Elena pulls away just slightly, and Rebekah catches a glimpse of red smeared across Elena’s lips. It is Rebekah that pulls the other girl back towards her, tasting her own blood on her tongue while Elena sucks at her broken lip; the flavour is sinfully sweet and has her gasping against Elena, both of them letting their hands roam across the other, pulling them ever closer together.
When she pauses for long enough to take in Elena’s appearance again, she finds that her face is slightly different. Where pretty brown eyes should be, there is glossy black ringed with red; where smooth, unblemished skin should be, there run dark, raised veins of grey and black, rippling under her eyelids. Where a sweet smile should be, there are stained red lips, pulled back to reveal the fangs of a beast.
Somehow, Rebekah cannot find it within herself to be scared. Even when Elena takes in Rebekah’s assessment of her, that fierce fire is still in her eyes, and Rebekah thinks that she wouldn’t mind losing herself in those flames.
Elena leans in again, her kisses migrating from lips to cheeks to jaw, and then, ever so gently, Rebekah feels the sharp sting of the skin between her neck and shoulder being sliced.
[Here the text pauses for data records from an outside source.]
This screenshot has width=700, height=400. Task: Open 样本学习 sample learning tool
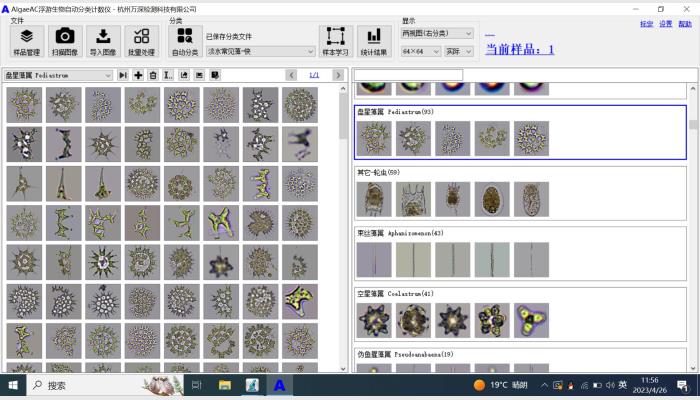coord(336,41)
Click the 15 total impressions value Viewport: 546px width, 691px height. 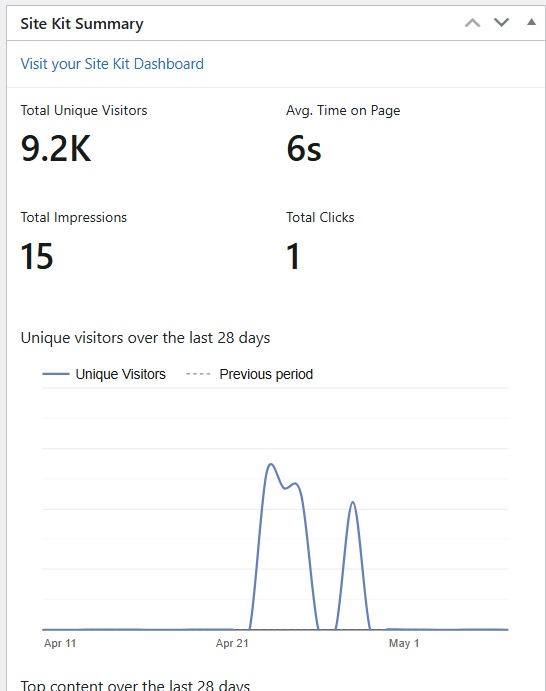coord(37,256)
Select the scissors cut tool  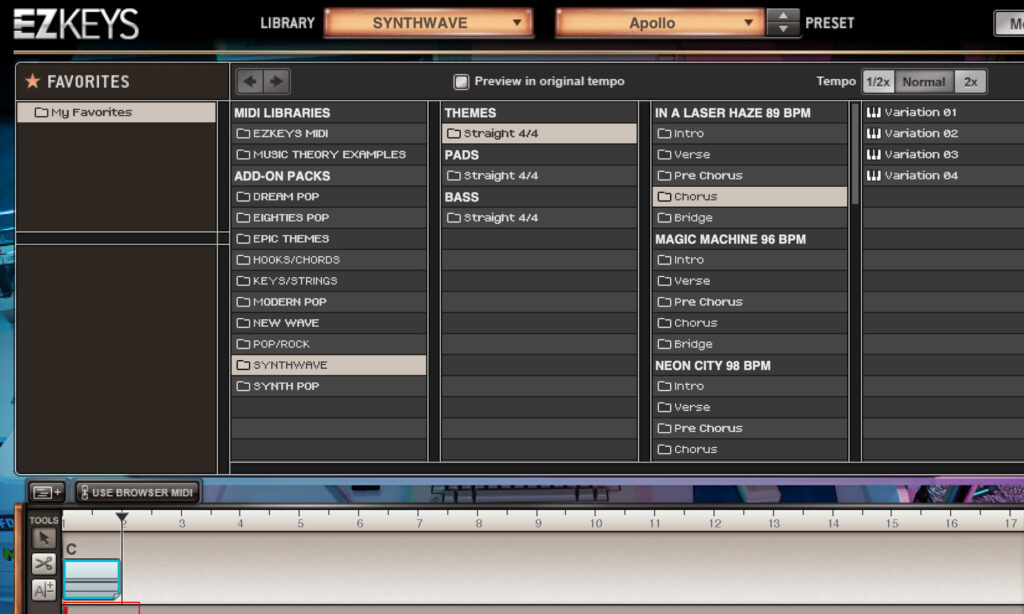point(43,564)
The pain only lasts for a moment, and she thinks a moan even slips from her lips, euphoria lapping at her mind just as surely as black laps at the edges of her vision.
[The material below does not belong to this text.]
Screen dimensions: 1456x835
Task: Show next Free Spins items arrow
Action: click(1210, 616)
“Thank you, Rebekah,” she hears, and she is grateful that it is Elena’s voice and arms and lips that hold her as the world fades into blackness. Her heart stutters, and now it is she who rests, lifeless, in Elena’s arms.
Rebekah wakes, and for a moment she thinks that everything was just an awful nightmare; that Elena had a nosebleed and the thought of it stuck in her head and twisted her dreams, and now she awakes and Elena’s arms are warm around her, between the furs that form her bed. The illusion is shattered the moment she opens her eyes.
Dahlia and Ayana sit, slumped, against the opposite wall, their eyes glassy and unseeing, and their necks savaged and red. Red is all around, in every part of Elena’s small home, pooled on the ground and smeared on the walls and the wooden stool beside the bed, and when she glances down, she finds it dried on her own skin, although it seems that someone has tried to clean it away.
The soft sound of sniffling meets her ear, and she turns to find Elena behind her, face red with blood and eyes full of tears as she clings to Rebekah. Her face is shocked, then relieved, and Rebekah can’t help but smile back when a grin plasters itself across her face.
“Elena?” she asks. “Is something the matter?”
“You were dead,” she hears Elena say, and she frowns in response. She does recall fading into darkness, but she doesn’t feel dead.
“Oh.”
“How do you feel?” asks Elena, when the silence hangs between them for a long moment.
Rebekah’s eyes flicker over Elena’s face, the blood staining her lips making them all the more enticing. As soon as the thought hits her, her mouth begins to water.
“I’m terribly hungry,” she admits.
Elena’s lips taste like the promise of eternity, drenched in blood.